Like all spiders in the genus Latrodectus, females are larger than males. Females range from 7 to 16 mm, and the males 2.5 to 5 mm. In maturity, most retain at least short red stripes radiating upward from the tip of the dorsal abdomen.

Like many black widows, it is not aggressive. Its defense method when it feels threatened is to drop to the ground and play dead. Their egg sacks are usually hung in bush vegetation, where prey, which includes insects and arthropods, is available nearby. Females will occasionally attack to defend their eggs.

== Venom ==
They have neurotoxins known as latrotoxins. Within 15 minutes after a bite there is intense pain, burning sensation, and swelling. Systemic effects, such as intense muscle pain and cramps, can occur hour later. Other symptoms include anxiety, slurred speech, feeling sick, headaches, sweating, and fever. Rapid pulse, increased blood pressure, and tightness in the chest together with difficulty breathing are important symptoms, which are usually more dangerous for children and elderly people with cardiovascular and respiratory diseases.
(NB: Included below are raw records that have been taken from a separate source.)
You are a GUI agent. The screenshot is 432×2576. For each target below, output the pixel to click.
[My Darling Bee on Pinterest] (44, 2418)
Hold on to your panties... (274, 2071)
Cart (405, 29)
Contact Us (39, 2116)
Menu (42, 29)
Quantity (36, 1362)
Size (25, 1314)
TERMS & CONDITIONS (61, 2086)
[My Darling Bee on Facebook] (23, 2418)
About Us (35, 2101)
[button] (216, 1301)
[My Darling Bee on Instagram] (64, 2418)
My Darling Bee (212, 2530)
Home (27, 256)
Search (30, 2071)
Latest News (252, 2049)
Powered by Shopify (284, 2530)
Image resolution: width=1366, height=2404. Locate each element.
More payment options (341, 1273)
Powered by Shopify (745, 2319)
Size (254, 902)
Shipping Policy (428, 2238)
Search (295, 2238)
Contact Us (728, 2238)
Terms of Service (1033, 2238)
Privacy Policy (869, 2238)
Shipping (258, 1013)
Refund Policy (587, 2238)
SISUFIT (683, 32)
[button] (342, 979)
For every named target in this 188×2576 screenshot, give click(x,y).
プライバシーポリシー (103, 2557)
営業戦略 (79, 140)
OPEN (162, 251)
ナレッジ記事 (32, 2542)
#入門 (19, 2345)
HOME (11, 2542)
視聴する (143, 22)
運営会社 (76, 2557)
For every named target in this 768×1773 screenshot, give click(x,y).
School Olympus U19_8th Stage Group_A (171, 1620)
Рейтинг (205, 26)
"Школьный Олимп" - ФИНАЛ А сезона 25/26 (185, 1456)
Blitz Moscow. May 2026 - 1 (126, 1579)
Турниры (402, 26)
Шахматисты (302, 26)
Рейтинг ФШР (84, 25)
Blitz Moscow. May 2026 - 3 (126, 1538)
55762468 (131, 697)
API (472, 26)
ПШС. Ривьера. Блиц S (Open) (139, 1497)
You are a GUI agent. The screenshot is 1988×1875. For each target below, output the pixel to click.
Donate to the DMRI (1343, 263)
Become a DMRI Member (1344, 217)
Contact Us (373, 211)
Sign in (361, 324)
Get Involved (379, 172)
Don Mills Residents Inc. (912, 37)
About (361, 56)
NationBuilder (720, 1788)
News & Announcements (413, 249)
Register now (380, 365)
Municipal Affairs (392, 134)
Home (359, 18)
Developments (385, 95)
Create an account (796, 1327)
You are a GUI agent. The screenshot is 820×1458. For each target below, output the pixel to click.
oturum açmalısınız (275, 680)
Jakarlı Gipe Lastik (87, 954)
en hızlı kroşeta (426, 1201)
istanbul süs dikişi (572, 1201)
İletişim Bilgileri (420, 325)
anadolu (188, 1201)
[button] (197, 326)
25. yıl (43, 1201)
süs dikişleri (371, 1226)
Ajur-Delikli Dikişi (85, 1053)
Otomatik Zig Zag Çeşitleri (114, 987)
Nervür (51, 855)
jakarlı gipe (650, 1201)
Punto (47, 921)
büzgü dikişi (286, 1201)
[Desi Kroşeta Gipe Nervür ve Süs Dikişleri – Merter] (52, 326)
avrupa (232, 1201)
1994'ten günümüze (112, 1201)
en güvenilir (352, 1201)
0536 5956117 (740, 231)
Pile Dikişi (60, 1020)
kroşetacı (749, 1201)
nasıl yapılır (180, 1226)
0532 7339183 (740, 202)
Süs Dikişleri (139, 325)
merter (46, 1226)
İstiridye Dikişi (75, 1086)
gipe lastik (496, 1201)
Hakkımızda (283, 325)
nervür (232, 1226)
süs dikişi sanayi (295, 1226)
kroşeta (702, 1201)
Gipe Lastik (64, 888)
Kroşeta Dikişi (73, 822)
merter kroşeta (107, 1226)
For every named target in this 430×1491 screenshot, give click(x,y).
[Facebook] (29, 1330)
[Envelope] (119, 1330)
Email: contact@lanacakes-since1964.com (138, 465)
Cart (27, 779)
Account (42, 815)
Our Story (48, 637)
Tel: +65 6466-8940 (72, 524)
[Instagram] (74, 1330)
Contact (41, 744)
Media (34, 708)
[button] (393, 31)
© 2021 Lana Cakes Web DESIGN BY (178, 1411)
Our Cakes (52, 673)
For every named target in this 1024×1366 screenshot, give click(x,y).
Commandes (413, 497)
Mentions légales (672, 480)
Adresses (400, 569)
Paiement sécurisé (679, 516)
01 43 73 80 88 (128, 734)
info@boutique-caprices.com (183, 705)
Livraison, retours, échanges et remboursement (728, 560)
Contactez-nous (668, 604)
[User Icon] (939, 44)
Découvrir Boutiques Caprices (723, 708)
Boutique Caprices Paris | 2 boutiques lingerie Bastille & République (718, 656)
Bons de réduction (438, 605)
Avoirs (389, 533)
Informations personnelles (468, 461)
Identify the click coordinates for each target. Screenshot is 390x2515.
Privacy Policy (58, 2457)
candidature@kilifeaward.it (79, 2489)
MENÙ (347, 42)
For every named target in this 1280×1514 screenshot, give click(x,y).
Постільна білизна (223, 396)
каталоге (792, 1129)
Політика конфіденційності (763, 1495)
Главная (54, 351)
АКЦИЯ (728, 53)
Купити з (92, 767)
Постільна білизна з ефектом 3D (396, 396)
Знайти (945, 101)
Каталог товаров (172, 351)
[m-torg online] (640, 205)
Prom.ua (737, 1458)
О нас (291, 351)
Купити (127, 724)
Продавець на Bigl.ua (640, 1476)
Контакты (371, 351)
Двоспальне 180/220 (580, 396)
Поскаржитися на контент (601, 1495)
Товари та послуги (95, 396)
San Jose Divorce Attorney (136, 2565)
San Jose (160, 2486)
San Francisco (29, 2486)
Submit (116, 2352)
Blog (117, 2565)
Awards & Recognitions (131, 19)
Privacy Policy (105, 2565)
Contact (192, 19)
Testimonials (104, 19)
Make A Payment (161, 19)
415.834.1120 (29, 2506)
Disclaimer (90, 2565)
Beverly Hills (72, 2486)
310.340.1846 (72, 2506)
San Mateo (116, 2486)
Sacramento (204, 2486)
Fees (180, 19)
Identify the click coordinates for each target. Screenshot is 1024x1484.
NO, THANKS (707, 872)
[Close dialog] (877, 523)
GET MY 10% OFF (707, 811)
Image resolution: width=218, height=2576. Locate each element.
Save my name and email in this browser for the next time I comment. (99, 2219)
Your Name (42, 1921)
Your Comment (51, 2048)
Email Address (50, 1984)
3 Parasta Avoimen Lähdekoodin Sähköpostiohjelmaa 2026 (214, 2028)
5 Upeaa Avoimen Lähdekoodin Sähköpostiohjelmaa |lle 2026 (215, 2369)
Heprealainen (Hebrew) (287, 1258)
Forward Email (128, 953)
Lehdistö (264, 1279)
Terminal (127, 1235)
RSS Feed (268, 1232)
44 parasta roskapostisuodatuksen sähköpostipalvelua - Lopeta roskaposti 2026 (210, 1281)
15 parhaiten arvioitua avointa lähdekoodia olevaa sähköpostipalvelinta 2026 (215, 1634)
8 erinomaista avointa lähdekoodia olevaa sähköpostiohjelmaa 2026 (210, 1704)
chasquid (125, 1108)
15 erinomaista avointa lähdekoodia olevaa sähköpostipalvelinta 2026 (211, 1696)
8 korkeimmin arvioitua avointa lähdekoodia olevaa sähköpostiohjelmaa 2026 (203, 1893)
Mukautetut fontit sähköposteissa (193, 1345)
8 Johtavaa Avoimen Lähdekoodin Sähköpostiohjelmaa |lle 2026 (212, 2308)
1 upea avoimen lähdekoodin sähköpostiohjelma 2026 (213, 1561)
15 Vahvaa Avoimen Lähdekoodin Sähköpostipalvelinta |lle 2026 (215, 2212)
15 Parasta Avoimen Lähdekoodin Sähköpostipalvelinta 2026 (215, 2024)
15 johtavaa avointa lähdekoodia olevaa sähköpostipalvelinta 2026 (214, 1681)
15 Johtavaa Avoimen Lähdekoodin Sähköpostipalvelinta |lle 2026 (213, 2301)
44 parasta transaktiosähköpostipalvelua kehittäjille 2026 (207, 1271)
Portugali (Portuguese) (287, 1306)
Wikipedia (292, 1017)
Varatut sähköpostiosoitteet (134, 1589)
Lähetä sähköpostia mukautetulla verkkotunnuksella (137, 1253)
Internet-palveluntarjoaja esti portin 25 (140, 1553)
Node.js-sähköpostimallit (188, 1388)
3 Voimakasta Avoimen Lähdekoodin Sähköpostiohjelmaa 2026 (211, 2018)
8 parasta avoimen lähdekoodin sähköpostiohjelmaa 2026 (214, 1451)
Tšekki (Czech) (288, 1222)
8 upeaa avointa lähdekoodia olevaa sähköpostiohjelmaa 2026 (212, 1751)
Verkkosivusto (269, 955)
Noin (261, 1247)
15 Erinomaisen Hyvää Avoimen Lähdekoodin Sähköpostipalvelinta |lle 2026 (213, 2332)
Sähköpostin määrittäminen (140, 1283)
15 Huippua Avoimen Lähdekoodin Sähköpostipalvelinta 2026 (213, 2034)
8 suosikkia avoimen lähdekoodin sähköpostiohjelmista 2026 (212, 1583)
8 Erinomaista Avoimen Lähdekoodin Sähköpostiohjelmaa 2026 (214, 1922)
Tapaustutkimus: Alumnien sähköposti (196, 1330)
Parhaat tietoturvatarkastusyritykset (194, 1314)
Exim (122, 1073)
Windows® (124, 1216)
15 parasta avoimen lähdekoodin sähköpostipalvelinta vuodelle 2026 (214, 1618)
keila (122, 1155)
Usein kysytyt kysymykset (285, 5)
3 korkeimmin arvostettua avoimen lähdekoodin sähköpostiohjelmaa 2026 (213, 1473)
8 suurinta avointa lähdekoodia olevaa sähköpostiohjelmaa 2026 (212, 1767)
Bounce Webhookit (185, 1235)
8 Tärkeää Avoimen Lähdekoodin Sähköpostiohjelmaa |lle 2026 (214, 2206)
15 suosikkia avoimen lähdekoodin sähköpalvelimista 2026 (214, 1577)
In a case that occurred in 2016, in South Africa, in a 38-year-old man reported symptoms such as intense muscle pain, erythema, stiffness at the location of the bite that radiated to the trunk, arm and neck, muscle spasms, and mild tachycardia.

==Conservation==
Latrodectus indistinctus is listed as Least Concern by the South African National Biodiversity Institute due to its wide geographical range. The species is protected in Richtersveld Transfrontier National Park, Table Mountain National Park, Swartberg National Park, and Karoo National Park.

==Taxonomy==
The species was revised by Lotz in 1994.